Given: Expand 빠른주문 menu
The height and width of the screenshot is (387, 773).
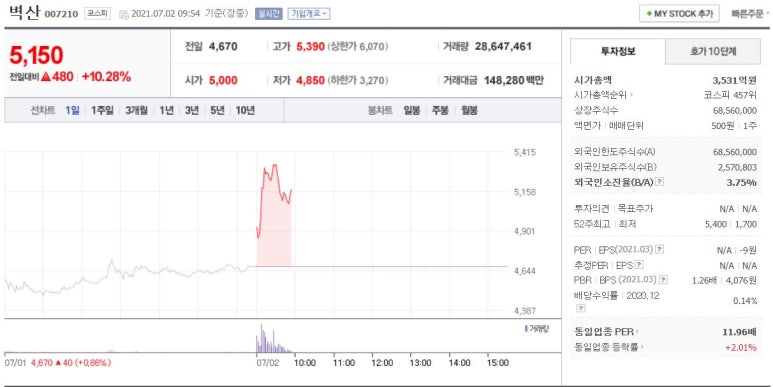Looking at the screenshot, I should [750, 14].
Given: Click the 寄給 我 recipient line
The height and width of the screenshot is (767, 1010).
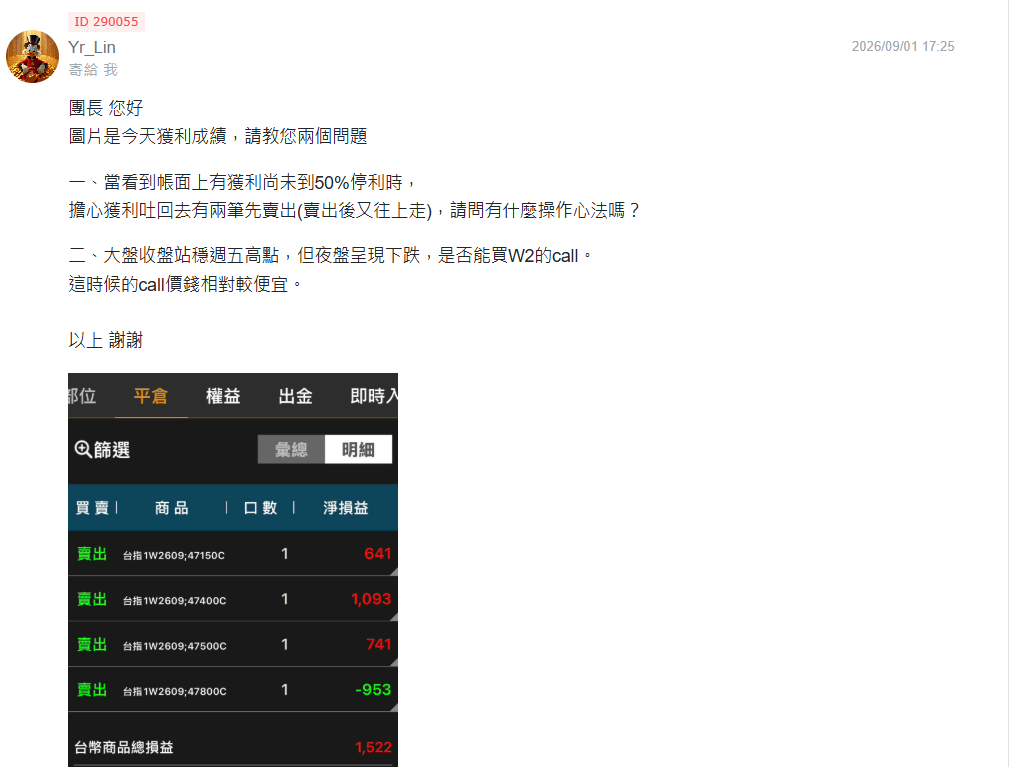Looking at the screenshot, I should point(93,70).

******************************

_Exercise objective_
Tally the lines of the listing that include "Given". Nothing but the resulting number should be returned.

_Result below_
2